### TEXT
=== Section Start ===

James Cameron’s Greatest Work of Art

The headlines recently touted how the release date of James Cameron’s next film, Avatar 2: Still Filming, was delayed “due to COVID.” This is incredibly disingenuous and designed to deflect people away from analysis and allow them to wallow in the “what else could go wrong” narrative that fulfills their days locked away from their regular lives.

Avatar 2: Probably Never Coming Out has been delayed so many times that I am not even sure how to count each instance. The man responsible for so many stunning achievements in cinema history – The Terminator, writing Rambo: First Blood Part II, Aliens, Terminator 2: Judgment Day, and Titanic (look, it was, OK?) – has become consumed with the idea of creating a perfect arc of sequels to the billion-dollar blockbuster that people weren’t all that much in love with in the first place, Avatar.

=== Section End ===

### DATASET CONTENT

=== Section Start ===

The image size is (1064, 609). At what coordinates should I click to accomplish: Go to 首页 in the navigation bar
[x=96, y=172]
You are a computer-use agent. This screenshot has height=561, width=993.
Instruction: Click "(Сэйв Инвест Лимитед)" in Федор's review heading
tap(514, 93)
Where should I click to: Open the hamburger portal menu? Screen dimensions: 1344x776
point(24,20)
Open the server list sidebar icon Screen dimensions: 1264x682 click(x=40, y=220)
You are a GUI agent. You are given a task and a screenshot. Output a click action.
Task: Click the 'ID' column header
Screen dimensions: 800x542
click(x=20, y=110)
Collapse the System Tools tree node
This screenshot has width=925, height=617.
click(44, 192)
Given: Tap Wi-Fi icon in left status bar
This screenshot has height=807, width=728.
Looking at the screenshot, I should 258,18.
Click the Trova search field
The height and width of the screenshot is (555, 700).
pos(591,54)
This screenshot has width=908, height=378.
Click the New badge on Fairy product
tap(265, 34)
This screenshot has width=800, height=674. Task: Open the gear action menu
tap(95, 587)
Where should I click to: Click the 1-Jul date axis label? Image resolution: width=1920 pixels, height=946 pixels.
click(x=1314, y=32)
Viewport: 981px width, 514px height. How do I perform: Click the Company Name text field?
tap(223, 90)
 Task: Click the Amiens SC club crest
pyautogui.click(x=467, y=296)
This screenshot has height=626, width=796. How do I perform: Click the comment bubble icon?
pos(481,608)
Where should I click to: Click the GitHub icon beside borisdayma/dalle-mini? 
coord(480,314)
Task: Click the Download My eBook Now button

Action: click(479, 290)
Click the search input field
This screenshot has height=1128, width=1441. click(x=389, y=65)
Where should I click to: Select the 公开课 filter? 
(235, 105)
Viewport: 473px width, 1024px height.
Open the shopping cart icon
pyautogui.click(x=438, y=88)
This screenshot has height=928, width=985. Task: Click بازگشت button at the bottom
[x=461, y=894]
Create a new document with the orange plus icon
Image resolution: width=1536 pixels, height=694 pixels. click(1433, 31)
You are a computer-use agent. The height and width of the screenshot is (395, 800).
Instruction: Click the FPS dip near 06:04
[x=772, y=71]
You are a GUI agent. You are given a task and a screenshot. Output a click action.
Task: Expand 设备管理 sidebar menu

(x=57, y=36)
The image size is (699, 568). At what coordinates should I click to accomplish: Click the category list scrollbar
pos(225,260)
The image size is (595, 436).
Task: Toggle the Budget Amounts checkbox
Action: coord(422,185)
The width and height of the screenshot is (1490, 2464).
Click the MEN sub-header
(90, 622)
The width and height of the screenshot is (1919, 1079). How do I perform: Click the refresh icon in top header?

=== Section End ===

### ASSIGNMENT
Please continue the text on James Cameron and the delays to Avatar 2 from where it stops. The listing is not needed.

### ANSWER SECTION
It’s frustrating because I want to see him make something else in the interim. I want to see him direct a music video, or challenge Michael Bay to a cage match, or even just appear in a commercial for deodorant. ANYTHING.

But what assuages that frustration is that I realized he’s actually engaged in the greatest piece of performance art in history.

Avatar | kesseljunkie
For someone who cares about the environment, all these little plastic balls seem…not great.

The Great Work

He’s milking the production pipeline, and now the Rodent Overlord Conglomerate, for all the money they’re willing to spend for him to deliver…something eventually.

Even if he never delivers Avatar 2, 3, 4, or 5, or however many there are now supposed to be, he’s getting paid by Disney®™© regardless. He’s already sitting on a giant pile of cash, and he can just keep adding to his bottom line just filming and toying with effects to no end.

He is single-handedly exposing how to get a giant production house to hand someone endless cash with no pressure to deliver on a timeline.

How many filmmakers bemoan that their timelines affected their vision for a movie?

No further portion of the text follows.